By studying these genes and related literatures, we can find that several genes (APC, KRAS and NRAS) appeared multiple times when we analyze other genes. For example, in literature [33], GPC6 and EDNRB are proved to be associated with colorectal cancer, while APC, KRAS and NRAS are also proved. This suggests that APC, KRAS and NRAS, especially APC and KRAS, may be absolutely the cause of colorectal cancer.

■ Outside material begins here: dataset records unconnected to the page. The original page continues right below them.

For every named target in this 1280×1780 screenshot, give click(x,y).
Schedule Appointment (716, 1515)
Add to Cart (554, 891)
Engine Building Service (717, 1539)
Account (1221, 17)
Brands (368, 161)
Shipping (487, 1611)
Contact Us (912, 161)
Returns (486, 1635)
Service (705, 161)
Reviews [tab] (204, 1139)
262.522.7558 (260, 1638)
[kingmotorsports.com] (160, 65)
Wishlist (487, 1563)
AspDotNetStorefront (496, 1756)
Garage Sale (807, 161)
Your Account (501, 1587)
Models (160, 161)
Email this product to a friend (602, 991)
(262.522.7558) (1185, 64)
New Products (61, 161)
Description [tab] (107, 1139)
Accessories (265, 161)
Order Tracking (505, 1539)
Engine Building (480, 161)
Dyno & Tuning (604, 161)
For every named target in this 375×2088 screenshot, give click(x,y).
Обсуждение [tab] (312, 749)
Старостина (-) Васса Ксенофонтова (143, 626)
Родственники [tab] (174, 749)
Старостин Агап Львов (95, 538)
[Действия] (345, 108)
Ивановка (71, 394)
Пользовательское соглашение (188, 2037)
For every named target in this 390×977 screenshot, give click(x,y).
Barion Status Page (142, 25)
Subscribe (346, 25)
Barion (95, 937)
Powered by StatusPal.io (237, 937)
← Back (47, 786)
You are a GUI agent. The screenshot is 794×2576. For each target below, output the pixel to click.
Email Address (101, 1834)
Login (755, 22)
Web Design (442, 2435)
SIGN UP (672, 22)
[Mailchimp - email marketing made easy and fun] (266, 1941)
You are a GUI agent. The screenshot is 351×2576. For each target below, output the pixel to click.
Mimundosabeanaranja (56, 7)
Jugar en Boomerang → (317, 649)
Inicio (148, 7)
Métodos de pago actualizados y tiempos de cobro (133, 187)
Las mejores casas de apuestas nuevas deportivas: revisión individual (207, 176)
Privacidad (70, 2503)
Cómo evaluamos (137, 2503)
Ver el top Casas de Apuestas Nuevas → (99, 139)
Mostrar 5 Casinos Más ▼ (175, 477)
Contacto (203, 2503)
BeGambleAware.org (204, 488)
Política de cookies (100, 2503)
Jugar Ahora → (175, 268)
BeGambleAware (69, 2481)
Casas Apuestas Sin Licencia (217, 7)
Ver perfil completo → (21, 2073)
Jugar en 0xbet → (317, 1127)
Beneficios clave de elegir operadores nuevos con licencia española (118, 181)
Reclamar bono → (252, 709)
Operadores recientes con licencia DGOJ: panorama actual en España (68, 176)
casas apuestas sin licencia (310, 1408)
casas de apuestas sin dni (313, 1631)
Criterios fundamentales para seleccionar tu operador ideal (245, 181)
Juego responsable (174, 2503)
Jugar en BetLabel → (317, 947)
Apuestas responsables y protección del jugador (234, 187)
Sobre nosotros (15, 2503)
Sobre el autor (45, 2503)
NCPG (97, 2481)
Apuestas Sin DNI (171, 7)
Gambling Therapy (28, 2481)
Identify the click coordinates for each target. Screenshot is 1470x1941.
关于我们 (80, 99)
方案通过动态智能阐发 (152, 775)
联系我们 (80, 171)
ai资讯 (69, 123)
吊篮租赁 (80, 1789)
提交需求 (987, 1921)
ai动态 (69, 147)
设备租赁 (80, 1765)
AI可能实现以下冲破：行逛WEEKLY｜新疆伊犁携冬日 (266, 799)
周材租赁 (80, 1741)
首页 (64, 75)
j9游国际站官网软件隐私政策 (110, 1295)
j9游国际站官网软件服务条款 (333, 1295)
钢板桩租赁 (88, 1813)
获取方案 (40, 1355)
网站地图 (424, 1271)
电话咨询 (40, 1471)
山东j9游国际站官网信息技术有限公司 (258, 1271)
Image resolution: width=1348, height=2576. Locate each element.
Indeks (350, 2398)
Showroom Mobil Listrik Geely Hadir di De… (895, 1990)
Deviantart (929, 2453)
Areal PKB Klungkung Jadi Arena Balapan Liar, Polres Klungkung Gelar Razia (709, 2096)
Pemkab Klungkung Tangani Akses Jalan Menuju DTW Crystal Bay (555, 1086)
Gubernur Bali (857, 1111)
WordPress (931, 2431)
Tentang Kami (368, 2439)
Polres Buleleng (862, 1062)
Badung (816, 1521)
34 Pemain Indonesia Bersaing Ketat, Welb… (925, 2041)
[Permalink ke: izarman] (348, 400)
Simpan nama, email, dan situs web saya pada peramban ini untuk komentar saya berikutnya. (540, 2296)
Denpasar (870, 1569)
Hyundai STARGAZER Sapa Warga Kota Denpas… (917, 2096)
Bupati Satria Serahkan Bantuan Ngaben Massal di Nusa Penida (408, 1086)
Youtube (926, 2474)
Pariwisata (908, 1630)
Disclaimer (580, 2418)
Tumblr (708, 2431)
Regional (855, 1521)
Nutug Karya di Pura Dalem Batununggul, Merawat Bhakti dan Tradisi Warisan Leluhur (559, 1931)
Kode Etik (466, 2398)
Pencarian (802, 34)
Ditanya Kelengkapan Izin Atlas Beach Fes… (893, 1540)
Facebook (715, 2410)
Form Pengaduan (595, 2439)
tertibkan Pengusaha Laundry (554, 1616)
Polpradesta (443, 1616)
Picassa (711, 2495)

To sum up, all the 20 genes identified by using OMBRFE are proved to be closely associated with advanced colorectal cancer in clinical stage. Moreover, the results also demonstrate that our OMBRFE method is quite effective in identifying colorectal cancer genes on colorectal cancer integrated data.

Conclusions

In this paper, we conducted two feature extraction methods Optimal Mean based Robust Feature Extraction method (OMRFE) and Optimal Mean based Block Robust Feature Extraction method (OMBRFE) to identify the feature genes associated with advanced colorectal cancer in clinical stage by using the integrated colorectal cancer data. Thanks to the optimal mean and L 2,1-norm, OMRFE shows better performance on the integrated data than conventional methods. The OMBRFE introduces the block ideology into OMRFE and imposes different regularization parameters on different genomic feature data in colorectal cancer integrated data. Experimental studies demonstrate that OMBRFE is more effective than previous feature extraction methods (including OMRFE) to identify the feature genes on colorectal cancer integrated data. Furthermore, genes identified by OMBRFE are verified to be closely associated with advanced colorectal cancer in clinical stage.